DOCUMENT PASSAGE —
-- Begin --
Today we are announcing a new NLP dataset which we are hosting on Kaggle, based on self-posts from reddit.com. Our aim was to try and create a text corpus which had a large number of distinct classes, but still have many examples per class. We have created a dataset of roughly 1M text posts, with 1013 distinct classes (1000 examples per class). The classes are based on the assumed ‘topic’ of the text post, the topics being a manually curated taxonomy based on subreddits (see next section).
It is similar in size and label variety to datasets such as ImageNet in computer vision, though our labels are not individually checked by humans. We felt that there was a lack of interesting, publicly available datasets that fit this profile, even though we have seen private real-world datasets that do (for example, classifying companies into SIC codes based on their websites).
We also think that this type of problem is an interesting counterpoint to text classification problems with lower class numbers such as sentiment analysis, which are well studied. We find that the state of the art techniques here such as LSTMs do not always translate seamlessly to the many-class domain. We hope that this dataset will be used to guide research in NLP, extreme classification, and be of interest to the wider machine learning community.
Reddit is a popular link aggregating website. Users can submit posts, and other user’s vote them up or down, allowing the most highly rated posts to gain the most attention. Reddit is divided into various ‘subreddits’ based on the types of posts being submitted, for example r/politics or r/MachineLearning. Subreddits are generally created and moderated by the users themselves, rather than the admins of reddit.
-- End --
INFORMATION SHOWN —
-- Begin --
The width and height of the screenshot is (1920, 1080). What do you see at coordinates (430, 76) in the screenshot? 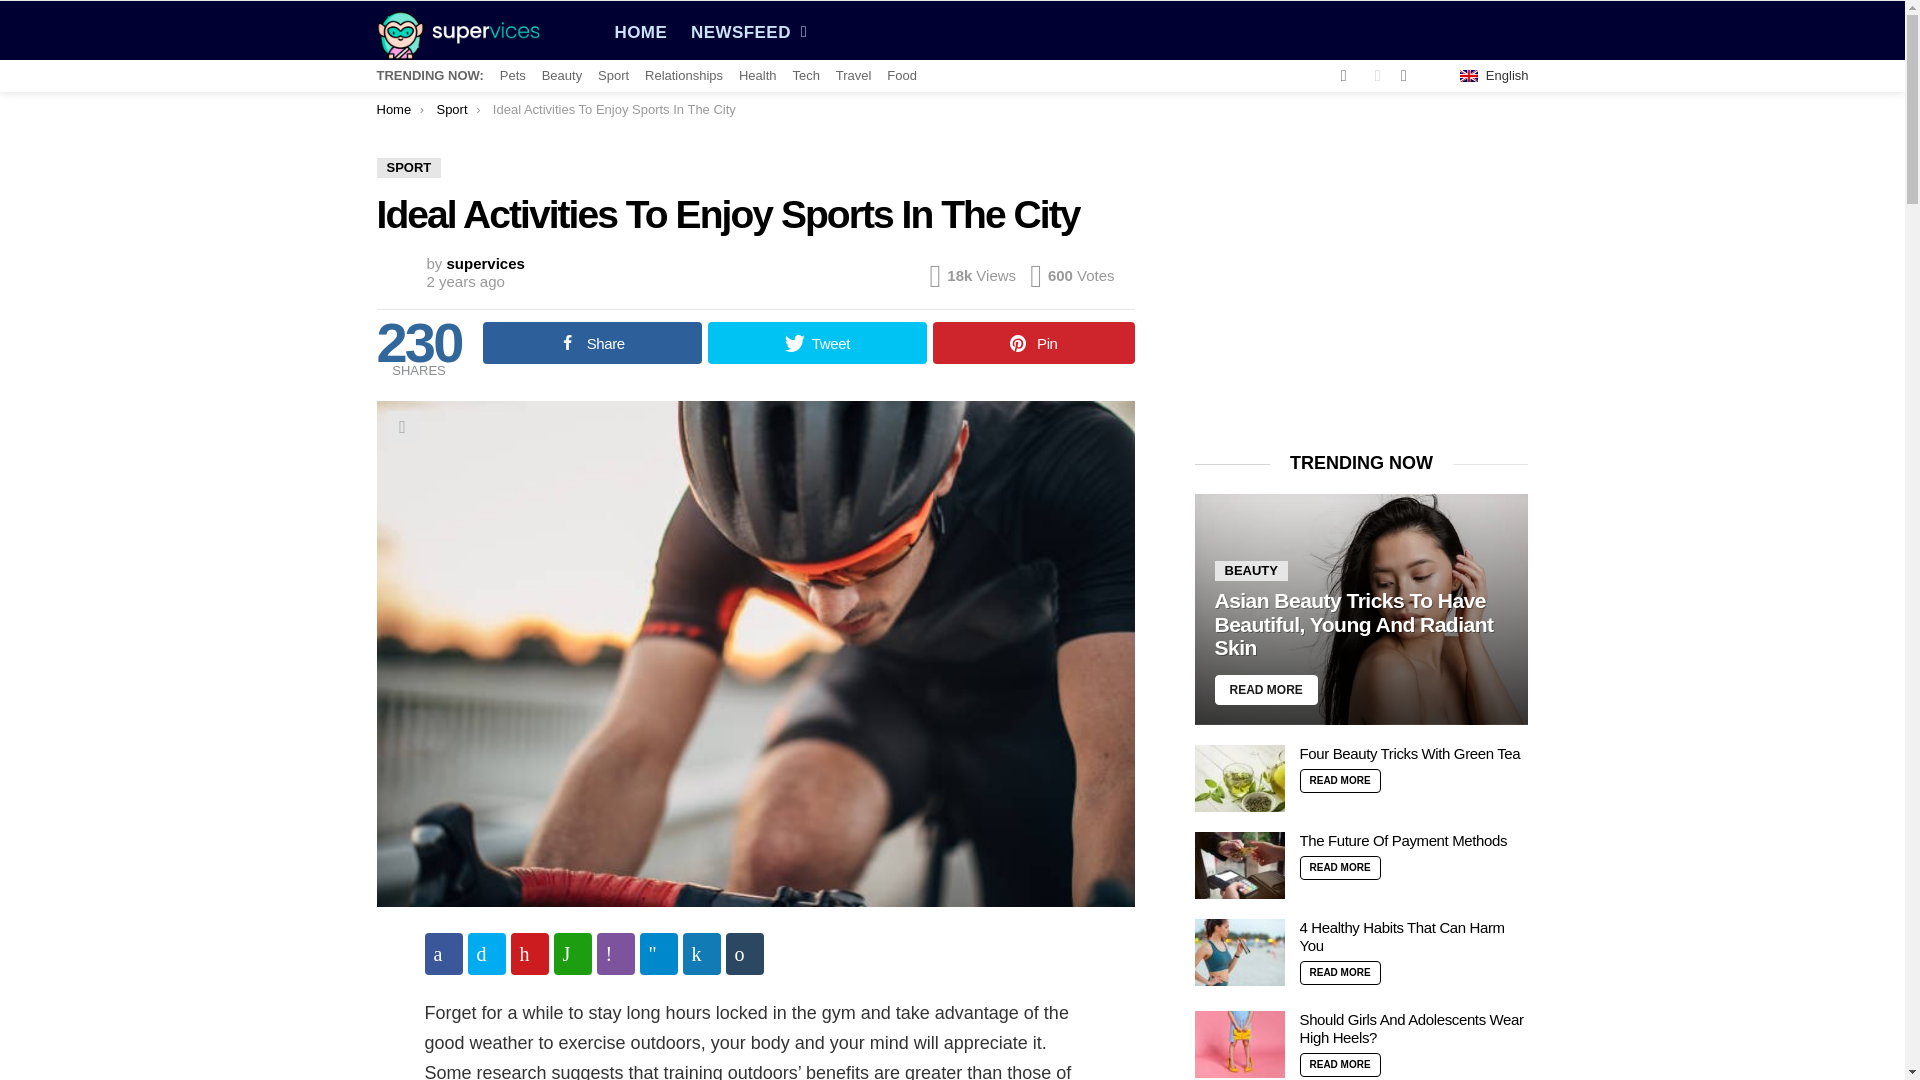
I see `TRENDING NOW:` at bounding box center [430, 76].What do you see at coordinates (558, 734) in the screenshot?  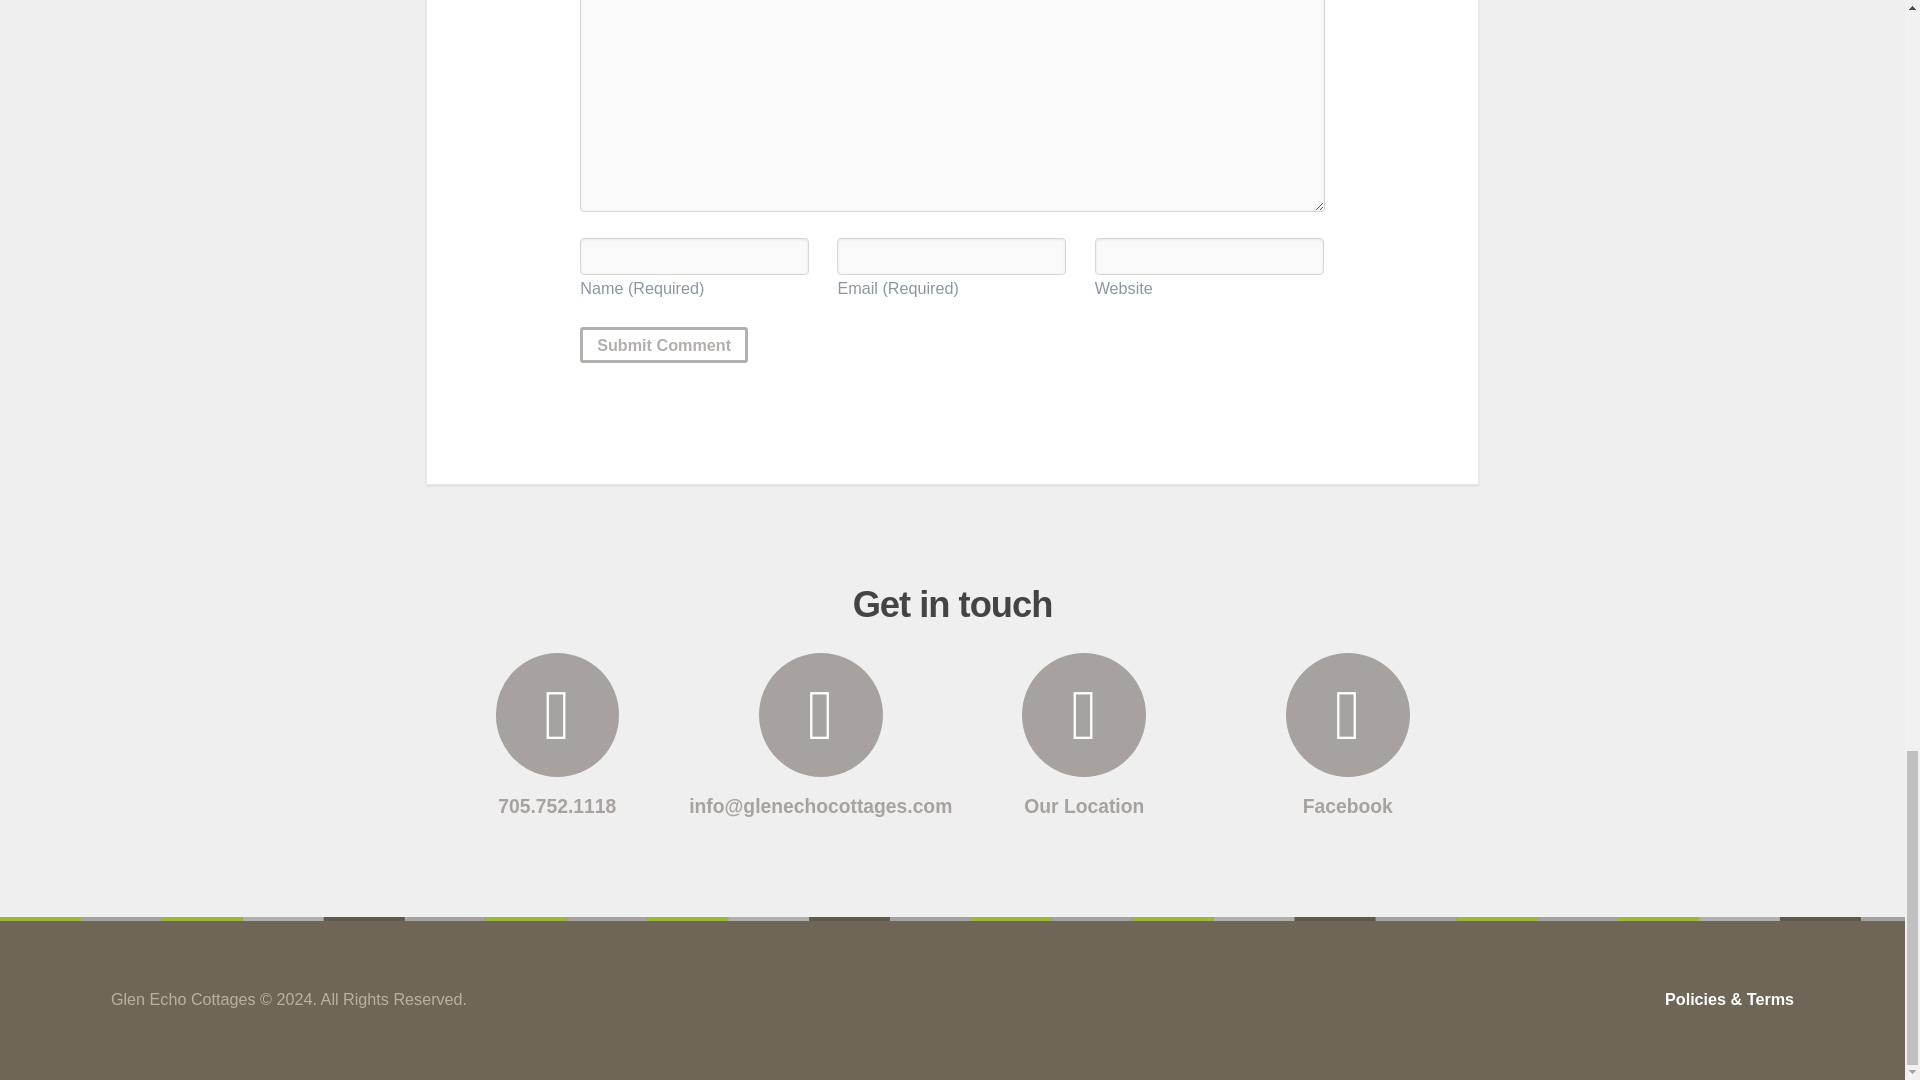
-- End --
Revise the passage of the reddit dataset announcement that opens with the words "We also think" and closes with "machine learning community.", putting "spam detection" in place of "sentiment analysis". Work from the reddit dataset announcement alone and leave the data aside.

ANSWER TO THIS PROBLEM —
We also think that this type of problem is an interesting counterpoint to text classification problems with lower class numbers such as spam detection, which are well studied. We find that the state of the art techniques here such as LSTMs do not always translate seamlessly to the many-class domain. We hope that this dataset will be used to guide research in NLP, extreme classification, and be of interest to the wider machine learning community.